Knowing What Variables to Include in Your Psychological Study
Sometimes students are a little unsure of how many variables to include when they’re planning a research study in psychology. But it’s easy to include too many, which has the potential for making your study unfocused and confusing. A manageable research study has a few carefully chosen variables and tells a clear and coherent story.
Review the literature to find out more about the variables related to the psychological constructs you’re interested in – this background research helps you to ensure that you don’t exclude key variables that may be important to your study.

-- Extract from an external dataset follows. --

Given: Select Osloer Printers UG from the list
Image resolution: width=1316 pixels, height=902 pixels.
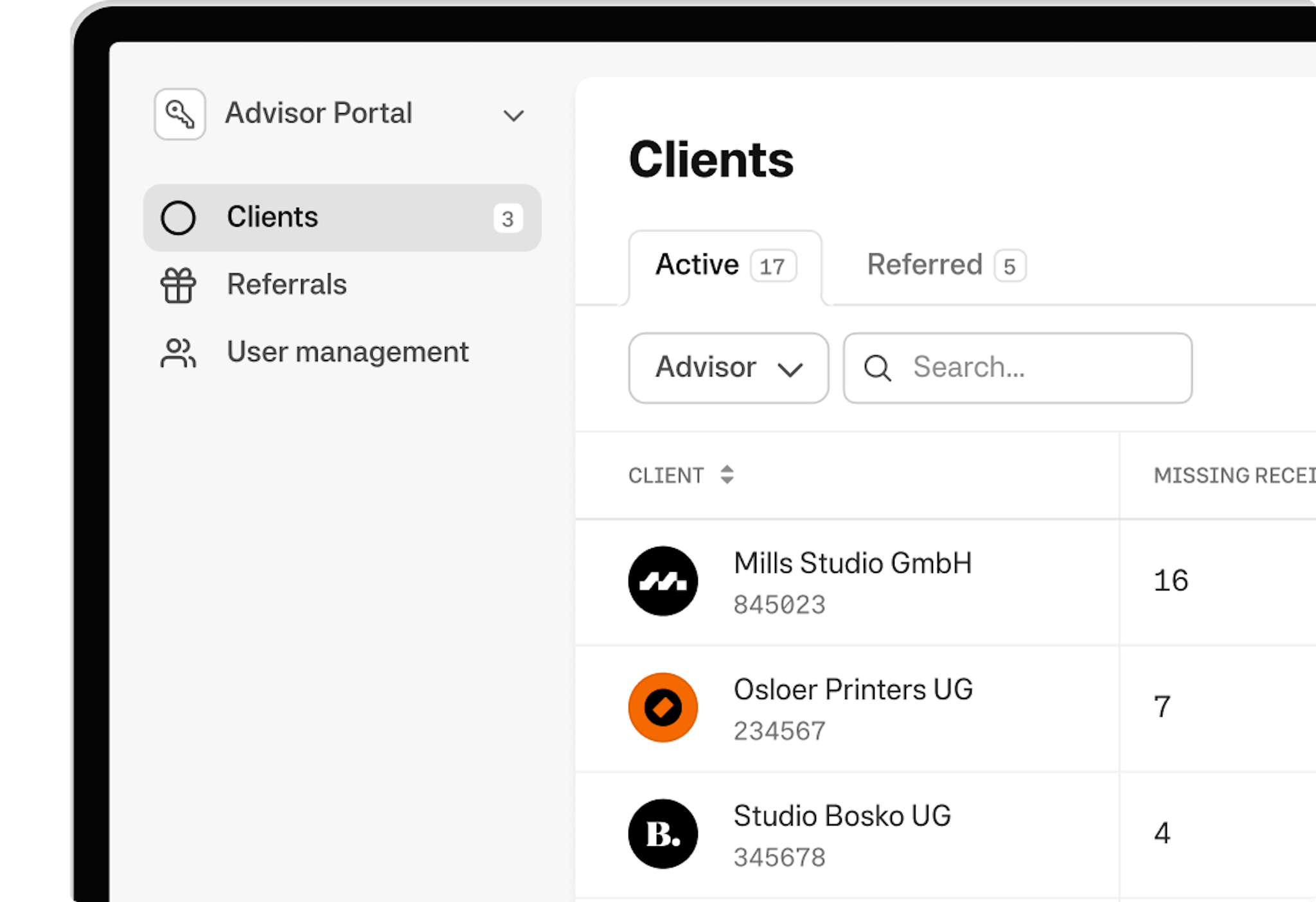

For example, imagine that you’re interested in emotional regulation in young children (that is, their ability to control their emotions), and you hypothesise that shoe size is related to emotional regulation. If you conduct this study, you may find a strong positive relationship between the two variables and conclude that a larger shoe size is related to increased emotional regulation.
However, if you had read the literature thoroughly you would have realised that age is an important predictor of emotional regulation in young children (which, of course, aligns with shoe size, because as young children get older their shoe size tends to increase). If you had included the variable of age in your study, you may have seen that the children’s age predicted emotional regulation, and not their shoe size.
Carefully consider how you plan to combine the variables in your research study. For example, imagine you want to investigate the variables that predict whether psychology students donate money to a mental health charity. Your literature review indicated that two variables commonly predict donating behaviour: the reputation of the charity, and individuals’ prior donating behaviour.
Your study may therefore look first at the influence of the charity’s reputation on donations, and then separately look at the influence of individuals’ prior donating behaviour on donations – a basic experimental design. However, it may be more useful to look at the effect of both the reputation of the charity and individuals’ prior donating behaviour together – a factorial design.
What you may find is that neither the reputation of the charity nor prior donating behaviour can predict donations when considered independently. However, you may find that these two variables can predict donations when they’re combined; that is, individuals will donate if the charity has a good reputation and they’ve previously donated money to charities. This is an interaction effect, and you can only discover these if you include both variables together in a factorial design.